Mike Barris
Mike Barris is a jazz guitarist and vocalist who is becoming as respected by his Jersey Shore peers for his commitment to classic American blues and jazz as for his acumen with the written word and teaching. Excelling at playing driving, propulsive rhythm guitar, the Elberon, N.J., resident’s biannual concerts saluting jazz and blues stars of the 1920s and ‘30s under the auspices of the Jersey Shore Jazz & Blues Foundation have become an area tradition. Mike disseminates knowledge with passion and wit that bring depth and insight not only to his performances, but also to his work as a journalist for such publications as Jazz Journal International, Acoustic Guitar magazine, and The Wall Street Journal, and to the courses in musicianship and public speaking he has taught at New Jersey’s Brookdale Community College and Rutgers University.

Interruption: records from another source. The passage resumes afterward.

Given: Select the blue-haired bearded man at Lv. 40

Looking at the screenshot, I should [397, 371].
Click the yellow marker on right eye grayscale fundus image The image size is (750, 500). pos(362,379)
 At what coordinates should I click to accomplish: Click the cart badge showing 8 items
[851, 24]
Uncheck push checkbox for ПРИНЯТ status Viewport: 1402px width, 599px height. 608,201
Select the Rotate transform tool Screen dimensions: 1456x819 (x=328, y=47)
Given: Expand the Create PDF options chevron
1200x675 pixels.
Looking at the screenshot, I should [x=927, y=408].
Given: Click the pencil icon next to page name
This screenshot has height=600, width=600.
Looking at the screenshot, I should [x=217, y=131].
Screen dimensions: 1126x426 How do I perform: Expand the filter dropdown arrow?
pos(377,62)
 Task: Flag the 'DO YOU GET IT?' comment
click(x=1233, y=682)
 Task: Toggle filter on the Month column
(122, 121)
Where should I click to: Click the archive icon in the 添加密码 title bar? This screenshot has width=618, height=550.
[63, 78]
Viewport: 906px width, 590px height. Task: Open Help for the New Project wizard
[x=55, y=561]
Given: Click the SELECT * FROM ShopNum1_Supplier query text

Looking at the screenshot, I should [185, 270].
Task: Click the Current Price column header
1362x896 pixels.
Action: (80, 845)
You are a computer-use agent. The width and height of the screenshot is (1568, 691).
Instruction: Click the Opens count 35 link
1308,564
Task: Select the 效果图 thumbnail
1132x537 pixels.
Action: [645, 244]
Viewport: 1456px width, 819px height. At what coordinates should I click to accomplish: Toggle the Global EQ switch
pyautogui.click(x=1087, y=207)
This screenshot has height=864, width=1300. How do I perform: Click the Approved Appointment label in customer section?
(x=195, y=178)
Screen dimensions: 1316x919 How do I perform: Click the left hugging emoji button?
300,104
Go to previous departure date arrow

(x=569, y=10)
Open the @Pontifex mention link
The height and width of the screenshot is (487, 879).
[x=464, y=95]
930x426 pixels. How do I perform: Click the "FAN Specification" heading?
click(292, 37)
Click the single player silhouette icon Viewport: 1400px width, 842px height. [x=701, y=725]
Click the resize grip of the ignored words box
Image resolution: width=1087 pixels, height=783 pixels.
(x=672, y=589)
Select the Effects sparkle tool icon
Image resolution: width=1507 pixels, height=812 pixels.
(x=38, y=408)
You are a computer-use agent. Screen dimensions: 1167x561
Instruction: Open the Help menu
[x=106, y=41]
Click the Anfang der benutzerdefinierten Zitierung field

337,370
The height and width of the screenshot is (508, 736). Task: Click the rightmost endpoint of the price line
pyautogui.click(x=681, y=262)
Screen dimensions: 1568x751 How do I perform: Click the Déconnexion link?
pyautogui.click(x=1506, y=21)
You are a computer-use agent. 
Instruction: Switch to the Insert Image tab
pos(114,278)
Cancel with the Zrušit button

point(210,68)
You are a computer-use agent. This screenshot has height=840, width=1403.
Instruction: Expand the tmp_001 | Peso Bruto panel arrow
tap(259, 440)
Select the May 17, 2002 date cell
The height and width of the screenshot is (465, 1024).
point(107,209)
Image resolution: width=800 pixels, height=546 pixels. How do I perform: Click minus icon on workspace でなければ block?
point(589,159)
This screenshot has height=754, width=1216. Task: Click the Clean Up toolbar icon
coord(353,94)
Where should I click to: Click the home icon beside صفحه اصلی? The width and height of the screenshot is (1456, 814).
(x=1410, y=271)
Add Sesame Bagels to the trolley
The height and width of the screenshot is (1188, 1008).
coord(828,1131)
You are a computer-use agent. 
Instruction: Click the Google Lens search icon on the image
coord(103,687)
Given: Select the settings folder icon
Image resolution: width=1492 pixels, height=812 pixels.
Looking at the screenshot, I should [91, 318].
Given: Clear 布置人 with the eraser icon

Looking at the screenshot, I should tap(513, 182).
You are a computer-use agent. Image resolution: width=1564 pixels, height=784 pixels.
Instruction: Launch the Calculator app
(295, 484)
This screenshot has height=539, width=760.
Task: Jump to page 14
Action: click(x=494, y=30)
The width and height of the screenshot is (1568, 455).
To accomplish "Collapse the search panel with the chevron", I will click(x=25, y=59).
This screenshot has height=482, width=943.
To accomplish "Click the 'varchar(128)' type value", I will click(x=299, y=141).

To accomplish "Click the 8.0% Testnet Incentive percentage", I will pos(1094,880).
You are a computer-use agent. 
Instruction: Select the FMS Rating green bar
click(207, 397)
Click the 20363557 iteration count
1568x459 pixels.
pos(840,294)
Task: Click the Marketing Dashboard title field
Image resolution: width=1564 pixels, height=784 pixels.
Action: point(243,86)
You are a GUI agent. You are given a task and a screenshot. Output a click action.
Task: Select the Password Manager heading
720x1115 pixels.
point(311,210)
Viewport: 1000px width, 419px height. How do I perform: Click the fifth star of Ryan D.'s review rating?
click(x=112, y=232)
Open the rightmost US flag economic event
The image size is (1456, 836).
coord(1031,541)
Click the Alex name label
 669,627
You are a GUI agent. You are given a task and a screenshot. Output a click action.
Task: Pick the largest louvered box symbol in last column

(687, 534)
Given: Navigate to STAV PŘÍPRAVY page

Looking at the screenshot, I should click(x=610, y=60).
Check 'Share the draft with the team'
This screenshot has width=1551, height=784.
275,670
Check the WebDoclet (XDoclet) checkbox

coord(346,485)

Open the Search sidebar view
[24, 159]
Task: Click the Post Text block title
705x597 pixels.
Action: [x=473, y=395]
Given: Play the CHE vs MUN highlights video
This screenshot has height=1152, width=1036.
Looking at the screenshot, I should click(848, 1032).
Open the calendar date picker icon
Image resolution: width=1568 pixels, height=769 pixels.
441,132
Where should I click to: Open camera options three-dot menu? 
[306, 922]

Like many kids growing up in his hometown of Toronto, Mike’s first musical interest was the pop and rock music of the day, and by age 13, he was playing bass in a pop-rock group with friends. About three years later, he was in his basement messing around with the guitar when he suddenly got the idea to apply moving bass lines to the blues chord progression he was playing. “I was astonished by what it unleashed,” he recalled, “and how it allowed me to push the music along.” The discovery formed the basis of Mike’s style today.
The evolving young musician began to devour everything he could read about music, and particularly, jazz and blues. In the eighth grade, "I got my hands on the school library's record of Benny Goodman's 1938 Carnegie Hall jazz concert," Mike recalled. "I remember feeling mesmerized by how Gene Krupa's drum accents punctuated the performance, how these heavy slams on the bass drum went right to my gut. They showed up years later, when I began comping for soloists on the guitar; my style is percussive with the main idea being swing."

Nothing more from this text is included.